During the postoperative period, we were able to identify sighs without difficulty by their characteristic flow shape, long pause, and large tidal volume. Spontaneous sighs occurred regularly despite clear evidence of diaphragm dysfunction in these animals as shown by abnormal diaphragm motion and contractility. Of course, if sighs function to increase functional residual capacity, we might anticipate plenty of sighs in a postoperative period characterized by poor diaphragm motion. The sighs in these postoperative animals were equivalent in size to typical spontaneous sighs measured in other studies, with very large VT and significant increases in TI, Ttot, VT/TI. To achieve this normal sigh size in the postoperative animal, either activity and shortening of other respiratory muscles had to increase greatly to compensate for diaphragm dysfunction that persisted during the sigh, or the diaphragm itself had to suddenly normalize contraction during each sigh.
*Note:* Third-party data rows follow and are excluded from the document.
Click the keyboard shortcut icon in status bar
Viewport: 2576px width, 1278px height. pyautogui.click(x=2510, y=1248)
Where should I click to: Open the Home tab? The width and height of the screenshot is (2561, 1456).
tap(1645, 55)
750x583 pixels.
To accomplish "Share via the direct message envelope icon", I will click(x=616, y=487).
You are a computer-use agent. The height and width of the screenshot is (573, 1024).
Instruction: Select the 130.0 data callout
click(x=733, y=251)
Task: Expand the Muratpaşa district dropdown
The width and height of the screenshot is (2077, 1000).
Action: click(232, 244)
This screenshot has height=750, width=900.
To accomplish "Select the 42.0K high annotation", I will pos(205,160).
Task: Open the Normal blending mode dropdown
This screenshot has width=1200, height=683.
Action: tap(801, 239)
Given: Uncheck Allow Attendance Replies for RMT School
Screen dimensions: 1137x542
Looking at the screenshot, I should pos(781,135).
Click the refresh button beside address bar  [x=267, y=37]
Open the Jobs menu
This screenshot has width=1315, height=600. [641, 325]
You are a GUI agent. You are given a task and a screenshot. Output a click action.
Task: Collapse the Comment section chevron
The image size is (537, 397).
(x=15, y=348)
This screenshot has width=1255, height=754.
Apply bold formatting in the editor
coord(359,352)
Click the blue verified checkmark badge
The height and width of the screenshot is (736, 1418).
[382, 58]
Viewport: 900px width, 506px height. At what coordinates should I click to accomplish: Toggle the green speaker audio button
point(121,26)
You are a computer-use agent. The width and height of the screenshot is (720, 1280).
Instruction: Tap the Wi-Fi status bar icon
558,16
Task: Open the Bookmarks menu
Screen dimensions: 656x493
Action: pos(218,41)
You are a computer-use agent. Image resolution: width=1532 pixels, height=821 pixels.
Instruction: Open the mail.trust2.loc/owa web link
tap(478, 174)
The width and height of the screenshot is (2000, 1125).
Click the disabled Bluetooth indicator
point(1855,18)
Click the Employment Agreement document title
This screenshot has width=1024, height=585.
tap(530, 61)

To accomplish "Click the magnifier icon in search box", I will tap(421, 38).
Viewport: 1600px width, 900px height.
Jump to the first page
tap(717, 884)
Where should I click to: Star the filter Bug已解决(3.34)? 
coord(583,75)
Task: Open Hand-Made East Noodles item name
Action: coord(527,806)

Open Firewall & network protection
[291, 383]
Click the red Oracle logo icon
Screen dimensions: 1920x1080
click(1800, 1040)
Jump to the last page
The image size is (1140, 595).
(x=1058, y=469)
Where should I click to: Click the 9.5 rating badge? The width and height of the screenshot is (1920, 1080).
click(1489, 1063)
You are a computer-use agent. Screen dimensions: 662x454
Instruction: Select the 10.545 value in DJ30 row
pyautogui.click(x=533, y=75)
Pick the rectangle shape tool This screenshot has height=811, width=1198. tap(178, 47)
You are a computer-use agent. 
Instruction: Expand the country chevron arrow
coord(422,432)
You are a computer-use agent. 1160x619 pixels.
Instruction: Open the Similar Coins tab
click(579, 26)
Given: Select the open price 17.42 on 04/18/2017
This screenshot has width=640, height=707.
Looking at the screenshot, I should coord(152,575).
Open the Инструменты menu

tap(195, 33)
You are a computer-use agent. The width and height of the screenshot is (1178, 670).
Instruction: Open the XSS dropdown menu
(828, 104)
Our results confirm the latter. The diaphragm dysfunction of resting tidal breathing abruptly resolved with the appearance of the sigh; that is, the sigh momentarily relieved diaphragm inhibition. As noted in Figure 1, where a "breath-on-breath" EMG pattern was noted for postoperative sighs, it seemed to be the second, compound breath component of the sigh that was abruptly normal.

Finally, in this study, both EMG activity and shortening of the expiratory muscle transversus abdominis increased significantly during the sigh after laparotomy. This result contrasts with other investigations involving anesthetic, which showed less expiratory activity with sighs (20, 23).